Biryukov highly praised the quality of the newly laid paving tiles in Moscow. "The tiles came through the winter beautifully. There were no injury incidents on the tiled surfaces," he explained. "The number of injuries caused by slipperiness has dropped by many dozens of times this year compared with 2009–2010," Biryukov said. "They are convenient and comfortable for Muscovites to walk on," the deputy mayor emphasized. http://interfax.ru/moscow/news.asp?id=236631

Read Varlamov’s interesting post about the "high-quality tiles that made it through the winter".

Deputy Mayor for Housing, Utilities, and Beautification Pyotr Biryukov responded to bloggers’ complaints about the sidewalk tiles and excessively dirty streets.

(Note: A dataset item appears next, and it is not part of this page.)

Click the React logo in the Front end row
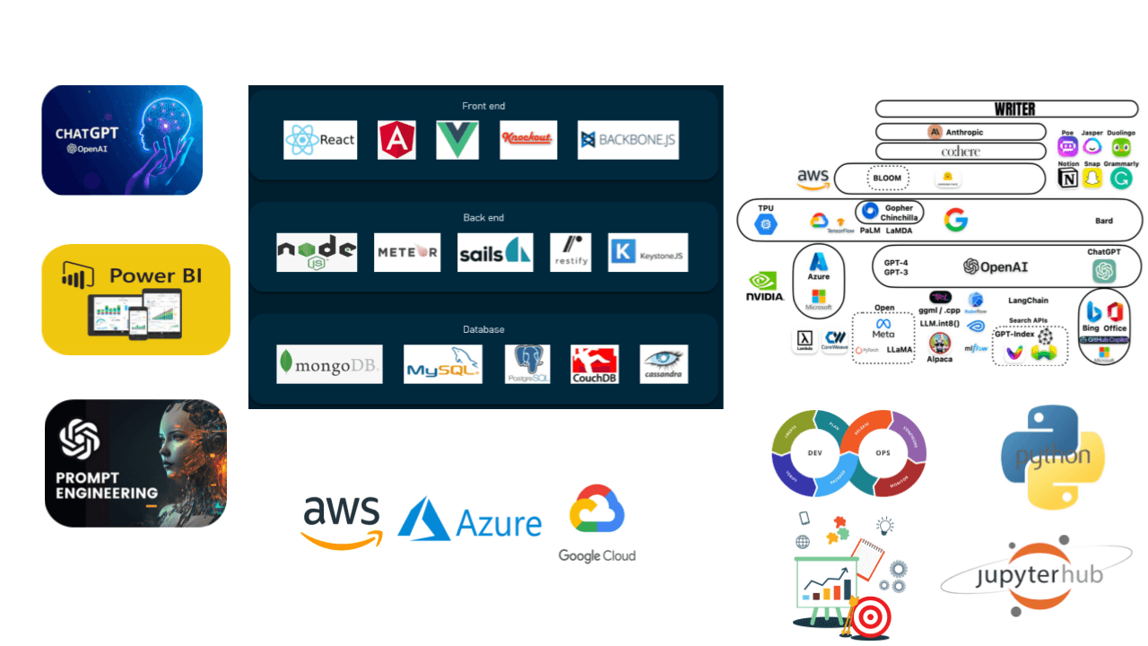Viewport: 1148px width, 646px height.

He said the tiles had made it through the winter "comfortably and beautifully." "There were no problems at all. If there’s a photo of a puddle somewhere on the internet, it’s definitely on asphalt, not on tile," Moskovsky Komsomolets (a Russian newspaper) quoted the deputy mayor as saying.

I followed the tile-laying process closely. And I suggest comparing the result using one particular section as an example. Here, the clumsy workers from Avtodor KKB Zvenigorod LLC decided to steal a little more. Remember the proper method? First, 30 cm (about 12 inches) of old asphalt is cut away, then 16 cm of reinforced concrete is laid, then 6 cm of a cement-sand mix, and sidewalk tiles go on top. On many sections, they just cut away the asphalt and that was it. That’s how nearly 50% of the budget gets stolen.

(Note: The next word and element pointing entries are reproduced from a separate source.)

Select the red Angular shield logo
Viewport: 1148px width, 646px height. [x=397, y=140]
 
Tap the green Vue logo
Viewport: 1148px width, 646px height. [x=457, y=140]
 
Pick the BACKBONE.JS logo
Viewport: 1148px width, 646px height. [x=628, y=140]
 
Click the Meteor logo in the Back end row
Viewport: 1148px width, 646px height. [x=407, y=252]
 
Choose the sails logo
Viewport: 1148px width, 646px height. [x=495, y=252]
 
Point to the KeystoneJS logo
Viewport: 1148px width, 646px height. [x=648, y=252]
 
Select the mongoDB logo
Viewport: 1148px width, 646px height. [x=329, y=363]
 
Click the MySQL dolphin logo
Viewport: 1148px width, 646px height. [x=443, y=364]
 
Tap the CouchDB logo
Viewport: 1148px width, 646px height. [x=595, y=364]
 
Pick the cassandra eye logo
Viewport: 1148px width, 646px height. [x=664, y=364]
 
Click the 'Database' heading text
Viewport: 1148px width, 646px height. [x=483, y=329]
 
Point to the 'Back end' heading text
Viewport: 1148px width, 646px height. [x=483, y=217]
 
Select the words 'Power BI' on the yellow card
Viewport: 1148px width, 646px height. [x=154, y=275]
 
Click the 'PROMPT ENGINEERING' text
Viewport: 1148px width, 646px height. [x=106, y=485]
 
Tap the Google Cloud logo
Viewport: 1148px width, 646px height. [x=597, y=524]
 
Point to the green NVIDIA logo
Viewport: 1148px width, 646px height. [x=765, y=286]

As usual, we look at a lot of things in terms of money. Sorry about that.

The tiles cost all of us 1 billion rubles (roughly over $30 million at the time; if people hadn’t started protesting, it would have been 4 billion), and once again stirred up the issue of how Mayor Sobyanin’s strange and sudden obsession with laying tiles as fast as possible and in record quantities just so happens to coincide with uhhh... certain facts from his wife’s business biography, which earned her the nickname "Ira the Curb."

When the RosPil team, at Varlamov’s request, was looking for information for his post about who exactly had laid the tiles (that’s how all these discoveries turned up: "Mereniya LLC. Since 2004, it has been engaged in asphalt paving, road maintenance, and courtyard improvement, mainly in the Northern Administrative District. Its sole owner is Gagik Aslanyan, who also owns two construction companies, Stroykon+ LLC and Evrostroy Plus G LLC, as well as the Mayer nightclub and the Kashtan café near Vodny Stadion metro station"), we found something very simple:

http://zakupki.gov.ru/pgz/public/action/orders/info/order_document_list_info/show?notificationId=643183

We don’t know how much Gagik Aslanyan paid, or to whom, for this tile contract, but we do know that puddles on the tiles show that the work was done badly, and that officials accepted it for some reason. The warranty is three years—let Gagik Aslanyan redo everything, and who pays for it is not our concern. We’ve already paid in full. Let the people who took kickbacks from Gagik return them—that will be enough to cover the warranty repairs. Biryukov clearly must know who those people are, given how actively he is shielding them and urging us not to believe our own eyes: there are no puddles on the tiles.

RosYama, together with anyone interested, is ready to collect and systematize all the obvious defects that have appeared in the tiles. RosPil will find all the contractors and contracts. After that, we will demand that Mayor Sobyanin, through the proper formal procedure, compel the contractors to carry out warranty repairs until we get the tiles we were supposed to get for the money we have already paid.

We’ll keep you updated on the progress of Tilegate.